A Mid Year Review of the 2017 Plan

In the month of April, I was involved in a minor accident, that resulted in a knee injury and a badly cracked phone screen. It was an oddly proud moment for me.

I see you going, “Huh?” Allow me to explain.

Growing up, I didn’t fall down much. I had one big fall in ’92 (hurt my nose, shin, and foot), and another big fall in ’07 (fractured my elbow). Smaller, forgettable injuries may have taken place, who knows? This injury-free childhood and adolescence is a result of a life lived with extreme caution. When you live over-cautiously, you rarely make mistakes. Nothing, of course, is a bigger mistake than not ever making mistakes.

By this, I mean actions you perform out of your own volition. There were plenty of things that happened to me that I see as mistakes, but ones that I always found someone else to pin the blame on. There’s only so much anger and resentment you can live with before you start suspecting if you’ve developed a victim complex or if you’re simply so unlucky that you’re always at the wrong place at the wrong time. Both of these explanations were unacceptable to me. I had reached my threshold.

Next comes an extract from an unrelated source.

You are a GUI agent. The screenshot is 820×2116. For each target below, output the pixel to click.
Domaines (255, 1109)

The accident I mentioned happened on a trip I took. I’ve written in multiple birthday-resolution posts about how I pine to take trips but life does not allow me to. Taking off on my own was a big deal for me. Getting injured, therefore, was an indication of reduced caution. Reduced caution was an indication of being open to more risks, being open to finally making mistakes. Being open to finally learning from them. Being open to finally taking ownership of my life. There is something so liberating about being to look in the mirror and say, “I am the reason I’ve hurt my knee and broken my phone. Me. No one else, but me.”

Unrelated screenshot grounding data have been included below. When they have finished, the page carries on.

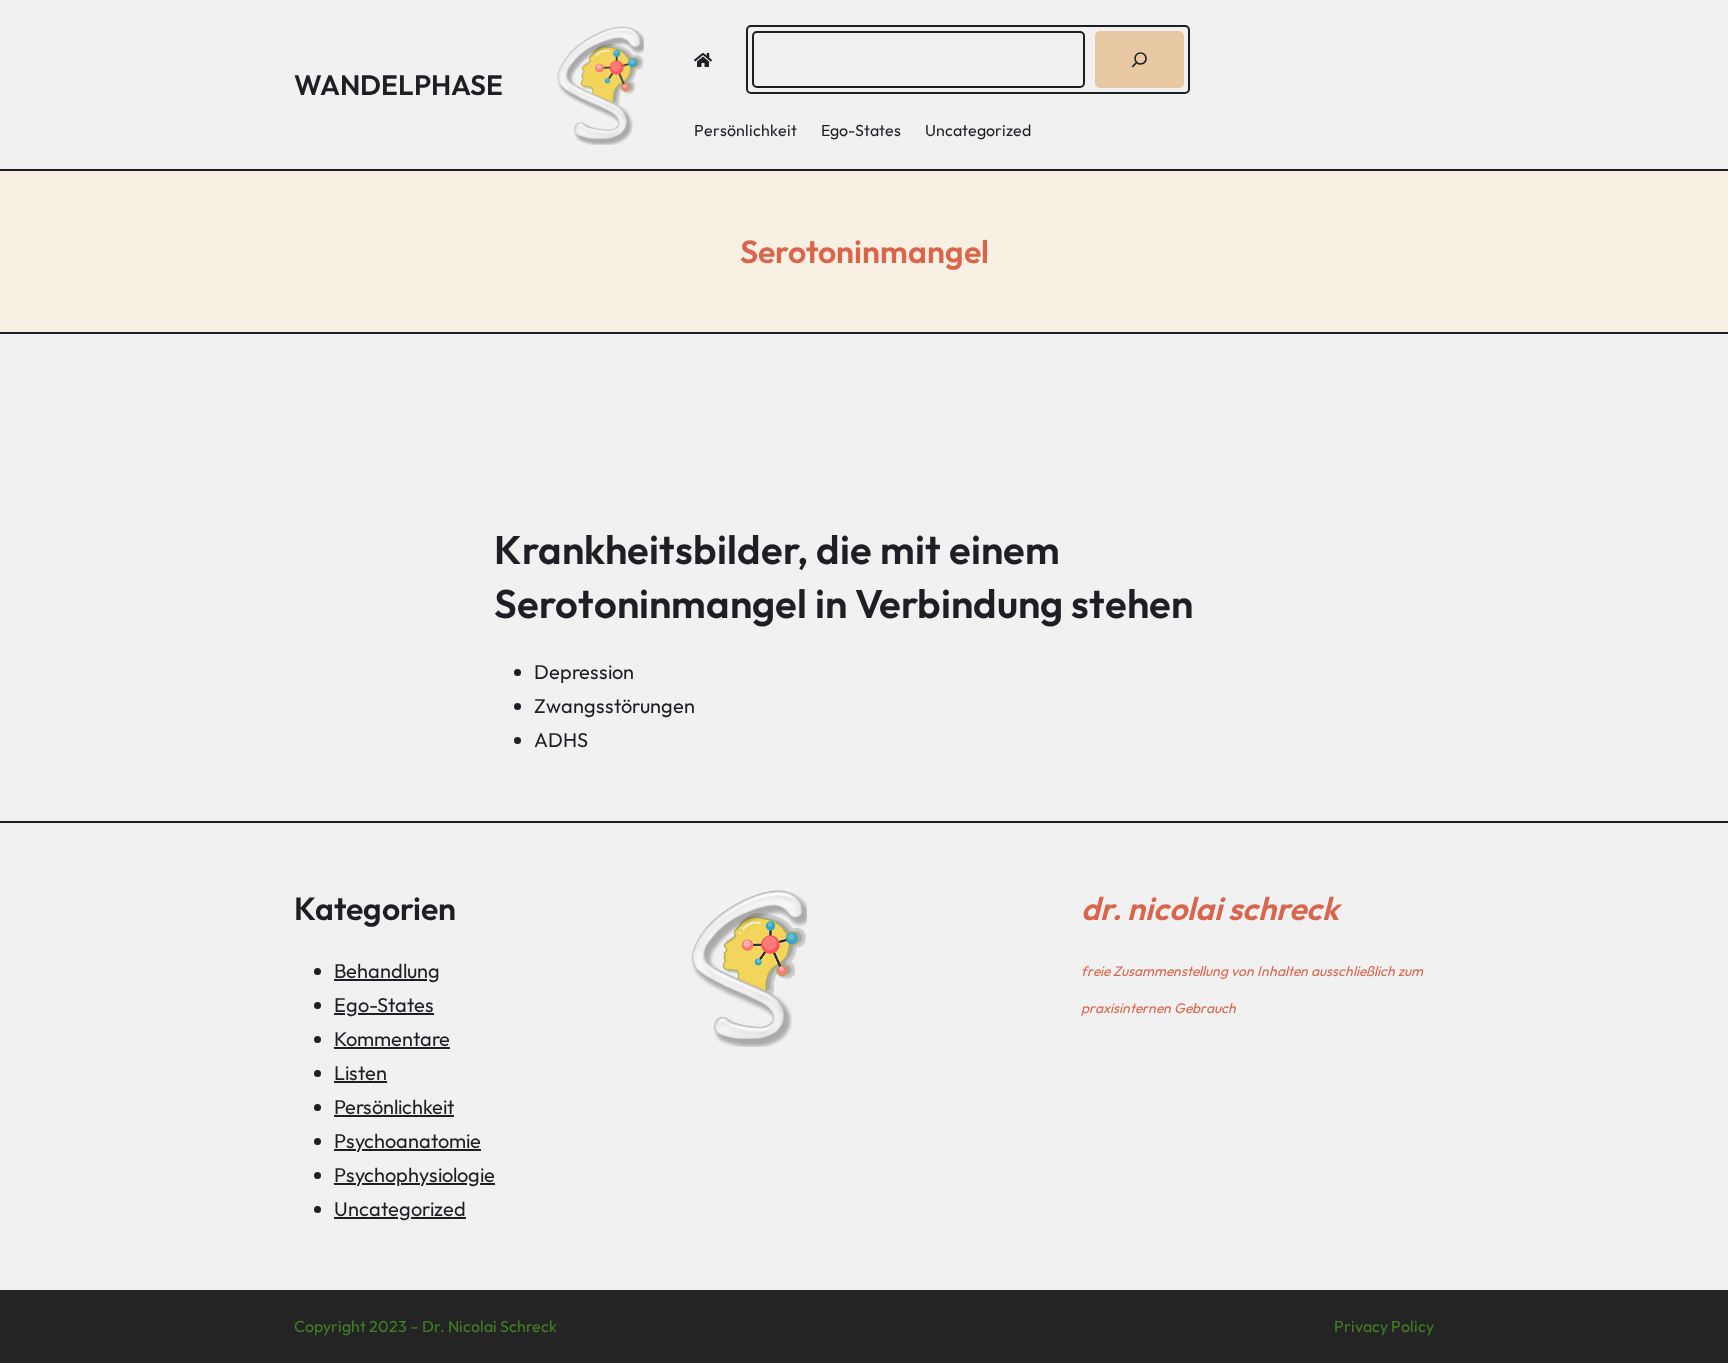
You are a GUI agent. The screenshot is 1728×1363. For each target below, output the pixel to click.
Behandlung (387, 970)
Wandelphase (398, 84)
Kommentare (392, 1038)
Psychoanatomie (407, 1140)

I started this year with some major stocktaking and a desire to go back to the root of what caused my depression and fix it. I even decided to document my journey, with the hope that it may benefit someone. What I didn’t mention (explicitly) was I had decided to go back to college to earn a Master’s degree – that had been my big plan at the start of the year. That didn’t work out (for this year) because the Uni I really wanted to go to rejected my application, and my second choice, where I got accepted, was asking for the kind of tuition I couldn’t afford even with student loans.

I have a tattoo on my right wrist – a tribute to two books I like – that, roughly translated, means to accept whatever happens in life because it has all been written beforehand. A rather fatalistic view that, at the beginning of this year, I forced myself to reject and take action to affect the outcome that I wanted. It is true that I once believed in fatalism (hence the tattoo). But such a world view makes us complacent. You wade through life, accepting your lot, believing, hey, this is all predetermined anyway. 

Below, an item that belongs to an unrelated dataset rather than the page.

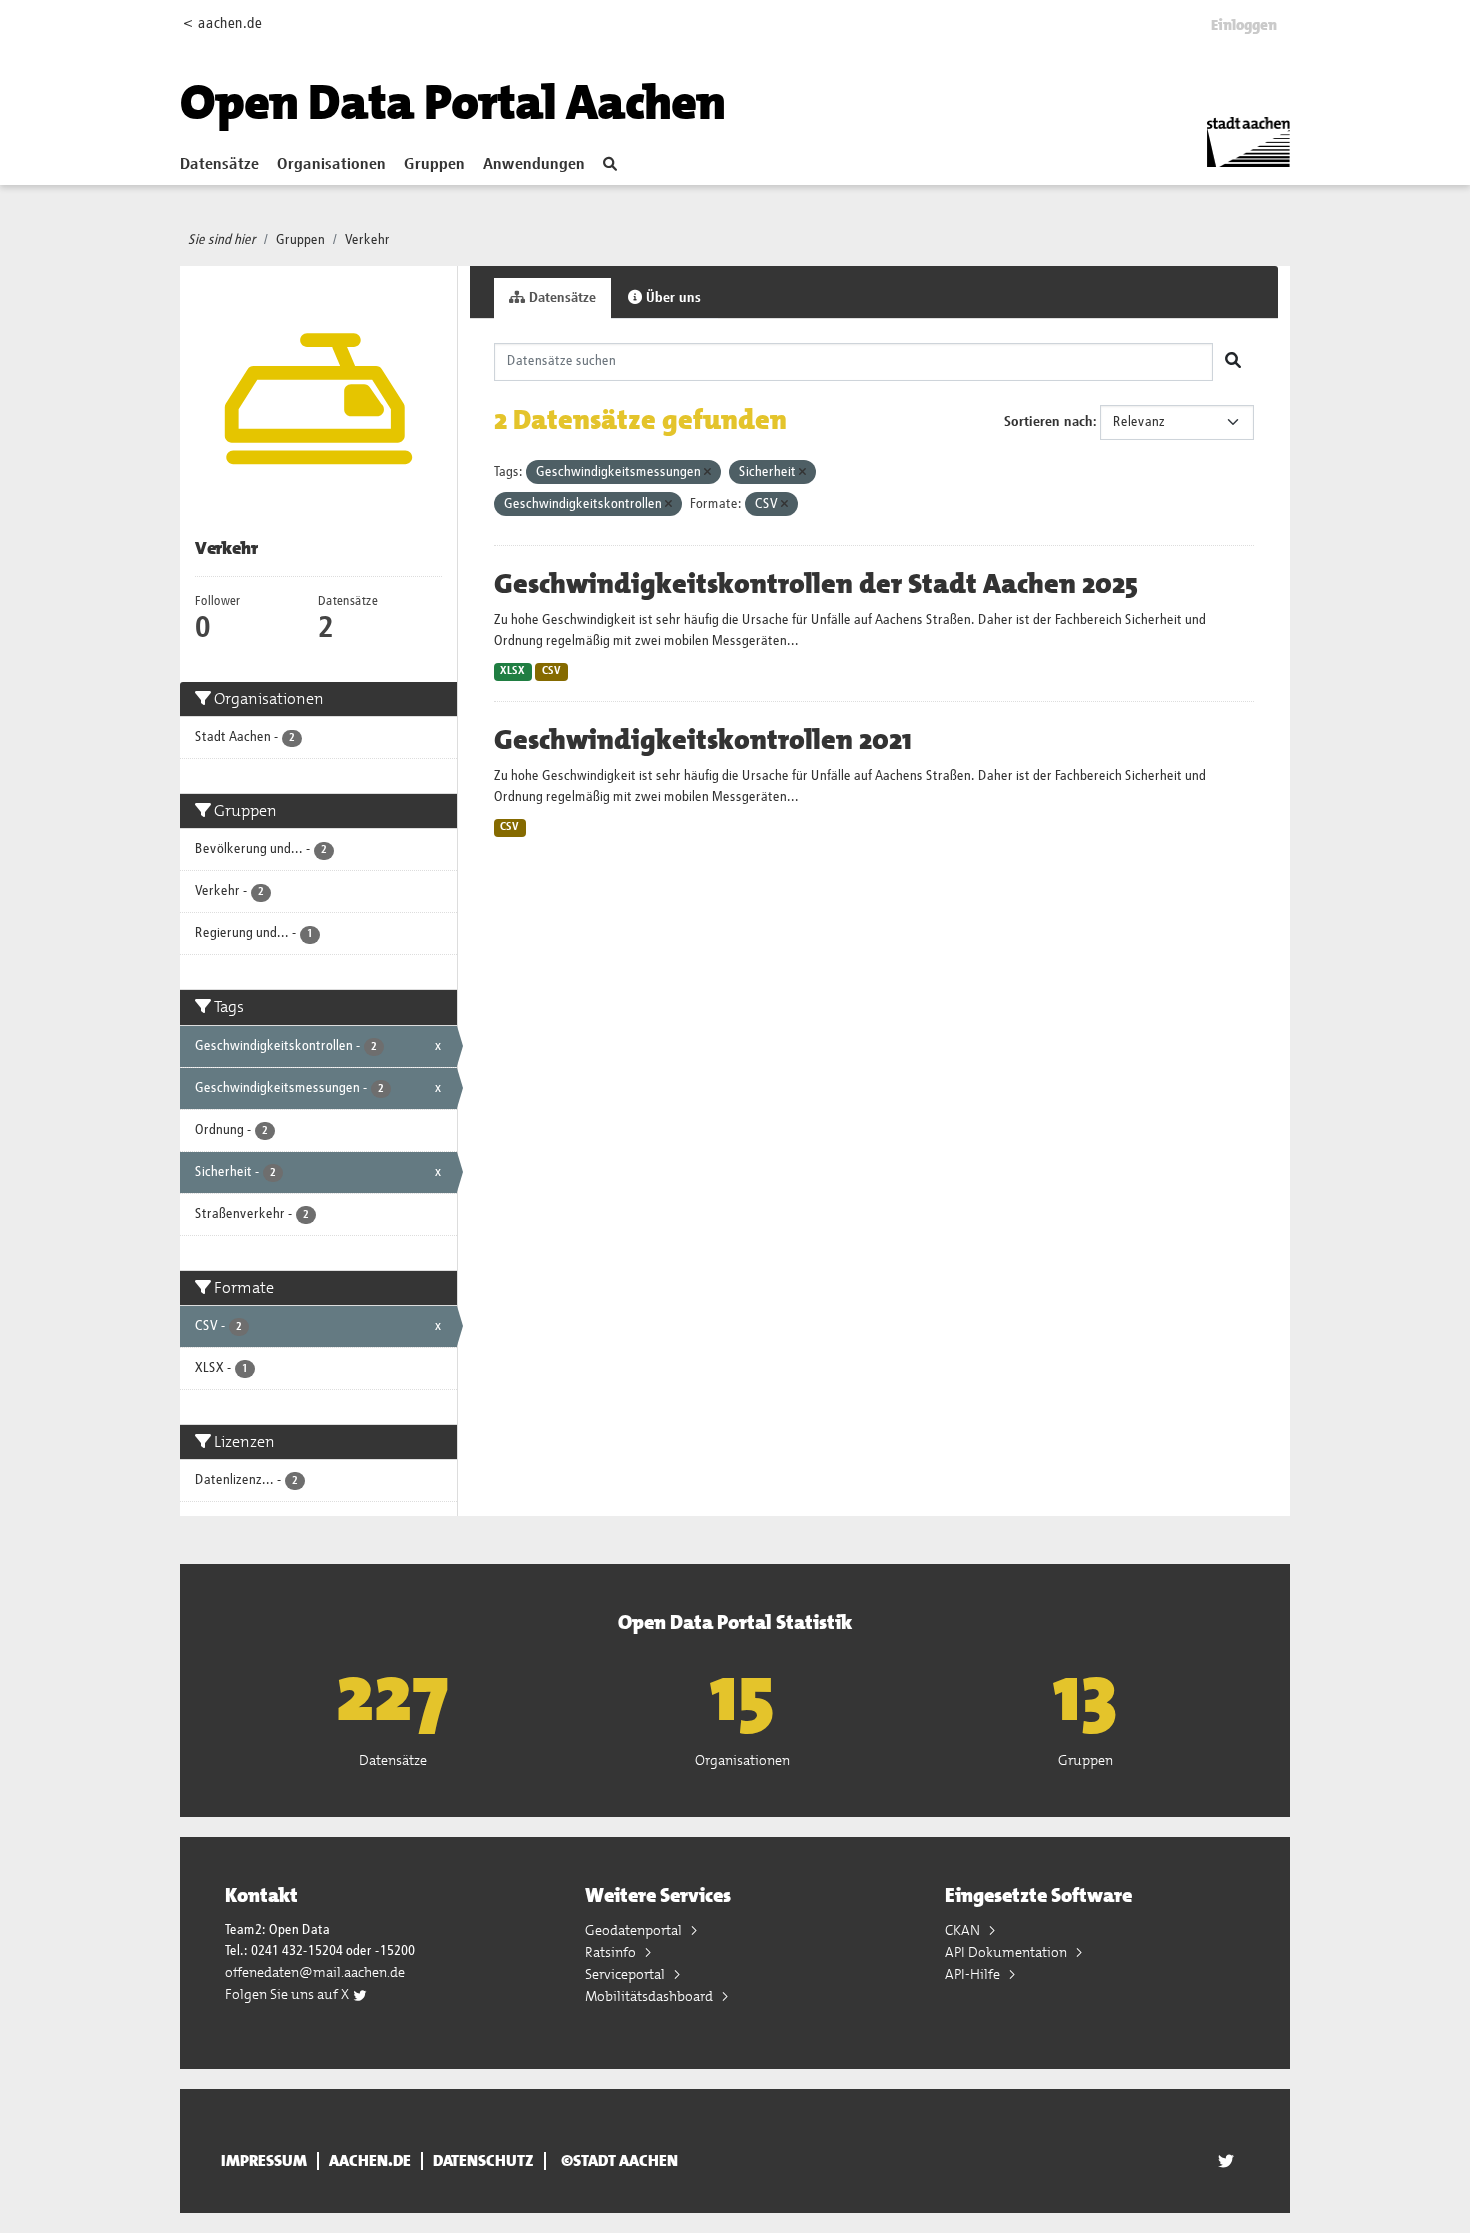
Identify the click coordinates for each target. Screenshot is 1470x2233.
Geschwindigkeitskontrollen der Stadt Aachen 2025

For this reason, I’m glad that I did something this year: applied to college, returned to writing, took three trips (so far), became more accepting of things I cannot change, and more that I will speak about when the time is right. Whatever the result may have been, I can’t say I sat idly by, watching life unfold. From here on, whatever mistakes I make will be my own, and my scars will make me as proud as my accomplishments will.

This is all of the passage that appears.